Lt-Gen Sugiono
Armed Forces Chief of General Staff (Kasum Abri)
The Chief of General Staff controls a large staff at TNI Headquarters and oversees intelligence, personnel, operations, logistics and a range of specialist staff. Among a half dozen key assistants, the three who had most to do with East Timor in 1999 were these: MajGen Endriartono Sutarto (operations - Asops Kasum), MajGen Sjafrie Syamsuddin (territorial affairs - Aster Kasum), and Rear Admiral Yoost F Mengko (intelligence - Asintel Kasum).
On 19 February 1999 Sugiono was present at a meeting between several high-ranking military officers led by Armed Forces Commander General Wiranto and a sizable delegation of pro-integration East Timorese led by FPDK chairperson Domingos Soares. The East Timorese asked Wiranto to supply them with firearms so they could face up to 'Fretilin' pressure in the leadup to the UN-sponsored ballot. Wiranto said he did not agree to the weapons request. However, a source in the office of East Timor governor Abilio Soares revealed in late March that, according to Abilio Soares, LtGen Sugiono had agreed to supply East Timorese pro-integration militias with '15,000' firearms. These were to be distributed via the local district military commands (kodim) beginning on 5 April.
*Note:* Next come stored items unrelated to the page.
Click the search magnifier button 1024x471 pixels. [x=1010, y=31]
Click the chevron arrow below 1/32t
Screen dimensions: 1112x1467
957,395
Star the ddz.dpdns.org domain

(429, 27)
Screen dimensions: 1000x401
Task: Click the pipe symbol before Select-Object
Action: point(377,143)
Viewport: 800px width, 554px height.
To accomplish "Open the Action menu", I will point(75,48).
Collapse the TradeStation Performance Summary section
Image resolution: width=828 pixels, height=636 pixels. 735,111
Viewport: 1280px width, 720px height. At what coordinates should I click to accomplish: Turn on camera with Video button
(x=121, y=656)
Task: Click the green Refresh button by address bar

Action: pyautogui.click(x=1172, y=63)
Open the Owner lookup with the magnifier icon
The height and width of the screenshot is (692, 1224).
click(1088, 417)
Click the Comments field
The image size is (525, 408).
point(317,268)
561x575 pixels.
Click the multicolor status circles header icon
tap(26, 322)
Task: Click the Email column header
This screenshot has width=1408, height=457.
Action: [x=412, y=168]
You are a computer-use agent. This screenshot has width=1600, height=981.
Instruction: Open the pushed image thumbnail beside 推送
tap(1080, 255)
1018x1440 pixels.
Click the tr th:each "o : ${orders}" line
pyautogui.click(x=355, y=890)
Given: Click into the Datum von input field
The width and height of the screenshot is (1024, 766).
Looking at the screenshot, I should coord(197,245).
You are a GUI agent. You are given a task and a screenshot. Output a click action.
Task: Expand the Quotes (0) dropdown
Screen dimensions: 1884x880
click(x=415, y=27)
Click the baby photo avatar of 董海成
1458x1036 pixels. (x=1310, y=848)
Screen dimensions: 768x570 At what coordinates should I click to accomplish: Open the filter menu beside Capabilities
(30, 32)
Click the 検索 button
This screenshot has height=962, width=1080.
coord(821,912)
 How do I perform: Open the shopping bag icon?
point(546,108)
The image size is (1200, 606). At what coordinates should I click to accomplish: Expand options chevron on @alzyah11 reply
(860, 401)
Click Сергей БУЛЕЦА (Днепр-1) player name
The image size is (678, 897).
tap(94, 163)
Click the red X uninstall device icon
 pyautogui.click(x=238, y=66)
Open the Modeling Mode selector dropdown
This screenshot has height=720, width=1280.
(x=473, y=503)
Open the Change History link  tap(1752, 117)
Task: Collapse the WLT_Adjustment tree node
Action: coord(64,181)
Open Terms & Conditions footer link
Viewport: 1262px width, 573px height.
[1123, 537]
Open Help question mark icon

In July 1999 he attended a 'reconciliation' meeting in Jakarta between pro- and anti-independence East Timorese (Dare II).
Sugiono kept himself closely informed on East Timorese issues. He sent his personal assistant there at least three times between June and August 1999. Col (Inf) Mochamad Nurhidajat Rusmono, intelligence officer at TNI headquarters Jakarta (Paban III/ Biddagri Sintel TNI) told KPP HAM he had gone there on a 'special assignment' from the Chief of General Staff to 'check on foreign press reports that TNI was siding with pro-integration forces'.
A year later, with East Timor gone, he put President Wahid on notice not to invite a foreign invasion force into Indonesia again, as President Habibie had done.
The three general staff assistants to Sugiono for operations, territorial affairs and intelligence were deeply involved in criminal operations in East Timor in 1999. Sugiono’s formal responsibilities included the direction and supervision of his subordinates’ activities. His own activities apart, as the senior staff officer in the Indonesian Armed Forces, Sugiono bears resonsibility for their crimes under the international law doctrine of command responsibility. Either Sugiono knew of their activities, and took no known action to stop them or, less plausibly, he did not know, and was hence derelict in his formal responsibility to keep himself informed of what was being done in his name. There can be little doubt that, while little direct evidence of his role has come to light, Sugiono was a major planner of the Indonesian army’s assault on East Timor in 1999.
Background
Sugiono was born in Central Java in about 1948. He graduated from military academy in 1971. He has had some training in the US (Fort Benning, 1977; Fort Leavenworth, 1988). In the last years of the Suharto regime he headed the presidential security guard (1995-97) and was then appointed to command the Army Strategic Reserve (Kostrad) (1997-98), even though he had not made his career within Kostrad. He became Deputy Army Chief of Staff (March 1998 - January 1999), and (concurrently for a while) Chief of the Armed Forces Staff for General Affairs (Kasum ABRI). He also headed the secretariat of the (considerably weakened) military-controlled Coordinating Agency for State Stability (Bakorstanas) from January 1998.
At the end of 1999 he became Secretary-General to the Defence Ministry and then, after being replaced by LtGen Johny Lumintang, went to Beijing as Indonesian Ambassador in early 2001.